-- Begin Records for the exercise --

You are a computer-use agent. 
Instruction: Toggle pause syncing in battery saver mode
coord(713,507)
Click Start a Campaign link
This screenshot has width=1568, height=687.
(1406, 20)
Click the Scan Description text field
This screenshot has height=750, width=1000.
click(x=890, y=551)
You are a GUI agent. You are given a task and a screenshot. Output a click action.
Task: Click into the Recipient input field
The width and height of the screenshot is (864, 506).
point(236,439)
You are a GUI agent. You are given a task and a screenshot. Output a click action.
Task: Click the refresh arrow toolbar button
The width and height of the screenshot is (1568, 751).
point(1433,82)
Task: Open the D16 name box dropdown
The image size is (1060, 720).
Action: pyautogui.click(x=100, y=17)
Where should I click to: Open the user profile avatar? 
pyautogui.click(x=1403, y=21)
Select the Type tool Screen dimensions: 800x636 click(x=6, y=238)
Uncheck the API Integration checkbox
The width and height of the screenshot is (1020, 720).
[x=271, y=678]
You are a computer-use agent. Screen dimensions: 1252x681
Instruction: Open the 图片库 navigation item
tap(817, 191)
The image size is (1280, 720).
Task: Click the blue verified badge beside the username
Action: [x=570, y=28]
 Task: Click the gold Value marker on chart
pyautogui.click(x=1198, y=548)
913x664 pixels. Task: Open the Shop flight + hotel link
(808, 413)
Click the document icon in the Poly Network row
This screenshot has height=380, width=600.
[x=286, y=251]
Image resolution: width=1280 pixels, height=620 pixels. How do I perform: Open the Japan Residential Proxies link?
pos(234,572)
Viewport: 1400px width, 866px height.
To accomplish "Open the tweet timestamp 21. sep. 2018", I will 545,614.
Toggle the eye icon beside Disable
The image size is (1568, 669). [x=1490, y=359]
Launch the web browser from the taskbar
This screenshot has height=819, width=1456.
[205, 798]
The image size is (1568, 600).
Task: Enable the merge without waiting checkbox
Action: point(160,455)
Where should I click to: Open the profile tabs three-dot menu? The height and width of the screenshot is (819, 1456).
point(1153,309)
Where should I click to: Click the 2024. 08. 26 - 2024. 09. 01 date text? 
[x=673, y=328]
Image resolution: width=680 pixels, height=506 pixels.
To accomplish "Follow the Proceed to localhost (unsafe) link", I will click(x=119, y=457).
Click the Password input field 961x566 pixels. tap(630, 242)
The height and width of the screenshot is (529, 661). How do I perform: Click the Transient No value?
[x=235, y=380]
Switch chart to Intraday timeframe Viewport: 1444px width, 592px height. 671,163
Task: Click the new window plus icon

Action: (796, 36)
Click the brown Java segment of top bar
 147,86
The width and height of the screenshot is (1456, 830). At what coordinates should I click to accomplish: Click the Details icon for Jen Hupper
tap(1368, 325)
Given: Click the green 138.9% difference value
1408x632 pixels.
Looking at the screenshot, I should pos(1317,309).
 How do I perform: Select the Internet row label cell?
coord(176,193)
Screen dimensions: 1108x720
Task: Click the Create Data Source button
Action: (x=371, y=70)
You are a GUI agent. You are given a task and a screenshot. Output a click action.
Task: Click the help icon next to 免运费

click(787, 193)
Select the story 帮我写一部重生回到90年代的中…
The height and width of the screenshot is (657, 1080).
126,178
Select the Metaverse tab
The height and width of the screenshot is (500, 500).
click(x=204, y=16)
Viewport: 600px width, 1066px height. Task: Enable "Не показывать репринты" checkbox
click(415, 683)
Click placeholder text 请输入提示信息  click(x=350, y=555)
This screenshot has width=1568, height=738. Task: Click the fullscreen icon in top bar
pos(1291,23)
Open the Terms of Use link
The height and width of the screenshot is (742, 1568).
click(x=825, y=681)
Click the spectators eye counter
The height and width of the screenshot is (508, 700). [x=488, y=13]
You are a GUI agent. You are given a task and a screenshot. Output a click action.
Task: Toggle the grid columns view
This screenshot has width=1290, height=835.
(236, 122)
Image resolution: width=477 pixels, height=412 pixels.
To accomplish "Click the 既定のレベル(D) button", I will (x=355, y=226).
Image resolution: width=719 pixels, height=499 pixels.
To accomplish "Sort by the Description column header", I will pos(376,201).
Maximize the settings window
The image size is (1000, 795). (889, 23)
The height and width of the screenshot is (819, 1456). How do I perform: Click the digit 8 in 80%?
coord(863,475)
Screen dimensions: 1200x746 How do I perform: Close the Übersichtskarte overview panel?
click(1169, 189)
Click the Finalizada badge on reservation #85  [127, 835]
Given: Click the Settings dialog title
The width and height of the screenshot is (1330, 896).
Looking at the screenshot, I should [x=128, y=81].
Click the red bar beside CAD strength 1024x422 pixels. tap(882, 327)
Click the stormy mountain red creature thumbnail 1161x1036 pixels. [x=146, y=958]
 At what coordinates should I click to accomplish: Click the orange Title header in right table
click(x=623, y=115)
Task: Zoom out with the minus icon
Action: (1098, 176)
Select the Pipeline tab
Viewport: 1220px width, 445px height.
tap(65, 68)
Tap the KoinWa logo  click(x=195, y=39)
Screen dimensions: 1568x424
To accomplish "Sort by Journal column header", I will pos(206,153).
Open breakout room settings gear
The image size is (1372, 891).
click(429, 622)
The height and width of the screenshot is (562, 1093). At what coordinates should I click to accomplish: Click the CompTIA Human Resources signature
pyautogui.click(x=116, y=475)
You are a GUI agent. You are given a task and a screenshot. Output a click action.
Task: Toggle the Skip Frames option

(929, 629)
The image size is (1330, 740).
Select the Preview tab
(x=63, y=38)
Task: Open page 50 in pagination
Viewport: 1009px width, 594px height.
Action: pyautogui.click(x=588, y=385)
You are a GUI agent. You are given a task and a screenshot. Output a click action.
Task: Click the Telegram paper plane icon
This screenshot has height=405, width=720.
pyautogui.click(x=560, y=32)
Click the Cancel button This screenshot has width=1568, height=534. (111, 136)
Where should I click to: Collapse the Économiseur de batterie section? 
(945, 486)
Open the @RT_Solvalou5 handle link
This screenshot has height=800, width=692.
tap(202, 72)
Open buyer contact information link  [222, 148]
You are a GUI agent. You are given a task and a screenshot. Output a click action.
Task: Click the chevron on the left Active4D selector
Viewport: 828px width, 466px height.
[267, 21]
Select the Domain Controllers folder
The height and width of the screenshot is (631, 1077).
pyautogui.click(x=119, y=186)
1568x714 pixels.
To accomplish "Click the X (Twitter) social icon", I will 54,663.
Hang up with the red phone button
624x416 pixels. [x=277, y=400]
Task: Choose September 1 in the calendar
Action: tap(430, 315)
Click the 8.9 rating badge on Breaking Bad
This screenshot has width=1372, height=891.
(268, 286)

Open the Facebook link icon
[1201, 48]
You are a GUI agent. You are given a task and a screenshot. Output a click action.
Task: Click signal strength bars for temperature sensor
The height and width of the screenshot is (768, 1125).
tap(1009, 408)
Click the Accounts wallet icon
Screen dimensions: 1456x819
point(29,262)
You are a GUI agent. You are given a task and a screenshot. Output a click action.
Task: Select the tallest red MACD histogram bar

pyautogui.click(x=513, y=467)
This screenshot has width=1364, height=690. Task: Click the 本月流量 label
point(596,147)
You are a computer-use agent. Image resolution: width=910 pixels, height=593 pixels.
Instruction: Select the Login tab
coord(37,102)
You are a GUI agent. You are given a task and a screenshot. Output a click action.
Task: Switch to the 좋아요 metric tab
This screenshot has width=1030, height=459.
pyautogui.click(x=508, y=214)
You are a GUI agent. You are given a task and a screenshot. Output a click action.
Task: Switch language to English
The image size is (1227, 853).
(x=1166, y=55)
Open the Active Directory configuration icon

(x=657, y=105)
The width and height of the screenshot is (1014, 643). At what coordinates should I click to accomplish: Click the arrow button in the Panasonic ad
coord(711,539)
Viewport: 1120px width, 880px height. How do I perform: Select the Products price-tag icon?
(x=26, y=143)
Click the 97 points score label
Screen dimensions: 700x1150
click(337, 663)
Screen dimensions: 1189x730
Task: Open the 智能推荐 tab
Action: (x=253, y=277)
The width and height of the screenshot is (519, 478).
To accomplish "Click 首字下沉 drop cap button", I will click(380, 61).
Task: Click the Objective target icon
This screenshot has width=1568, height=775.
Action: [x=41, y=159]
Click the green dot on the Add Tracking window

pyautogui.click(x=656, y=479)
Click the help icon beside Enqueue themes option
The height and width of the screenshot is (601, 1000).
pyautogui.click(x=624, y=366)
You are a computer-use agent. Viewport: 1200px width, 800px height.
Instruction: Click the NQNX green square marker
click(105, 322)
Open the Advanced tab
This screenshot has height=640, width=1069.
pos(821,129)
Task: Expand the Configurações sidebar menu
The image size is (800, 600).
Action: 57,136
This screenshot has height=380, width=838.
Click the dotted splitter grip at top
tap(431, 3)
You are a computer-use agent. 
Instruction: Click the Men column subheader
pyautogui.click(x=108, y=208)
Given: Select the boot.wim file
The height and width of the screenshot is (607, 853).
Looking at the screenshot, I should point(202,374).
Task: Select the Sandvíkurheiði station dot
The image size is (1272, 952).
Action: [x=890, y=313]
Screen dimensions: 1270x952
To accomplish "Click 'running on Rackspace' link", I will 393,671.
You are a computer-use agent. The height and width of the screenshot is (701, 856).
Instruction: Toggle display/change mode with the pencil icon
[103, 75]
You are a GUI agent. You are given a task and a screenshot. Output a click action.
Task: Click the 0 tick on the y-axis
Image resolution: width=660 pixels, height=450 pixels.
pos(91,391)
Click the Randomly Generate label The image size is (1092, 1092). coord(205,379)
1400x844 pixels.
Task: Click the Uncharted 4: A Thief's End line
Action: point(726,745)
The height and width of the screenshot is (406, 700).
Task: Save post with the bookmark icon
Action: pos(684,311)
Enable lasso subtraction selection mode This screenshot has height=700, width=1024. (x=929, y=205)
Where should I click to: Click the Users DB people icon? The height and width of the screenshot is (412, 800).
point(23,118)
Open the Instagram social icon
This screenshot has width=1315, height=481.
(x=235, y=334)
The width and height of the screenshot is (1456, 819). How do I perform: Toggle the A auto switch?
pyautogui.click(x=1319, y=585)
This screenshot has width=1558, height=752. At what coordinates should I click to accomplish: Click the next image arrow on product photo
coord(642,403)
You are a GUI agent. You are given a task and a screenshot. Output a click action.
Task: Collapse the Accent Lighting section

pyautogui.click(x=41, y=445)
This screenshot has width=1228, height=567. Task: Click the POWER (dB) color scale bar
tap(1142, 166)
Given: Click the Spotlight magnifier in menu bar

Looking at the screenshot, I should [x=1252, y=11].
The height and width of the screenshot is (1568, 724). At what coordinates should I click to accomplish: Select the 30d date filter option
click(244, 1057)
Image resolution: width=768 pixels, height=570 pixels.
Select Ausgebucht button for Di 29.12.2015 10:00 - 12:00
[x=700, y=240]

-- End Records for the exercise --

▶ **What this task involves**:
Rescale the lines from the one containing "You are a computer-use agent. Image" up to and including the one containing "coord(37,102)", reproducing every line in that range, requests included. Multiply each coordinate in the answers by 1.7 and round to the nearest whole number, with halves rounded up, while leaving all other numbers unchanged.

▶ **Answer for this exercise**:
You are a computer-use agent. Image resolution: width=910 pixels, height=593 pixels.
Instruction: Select the Login tab
coord(63,173)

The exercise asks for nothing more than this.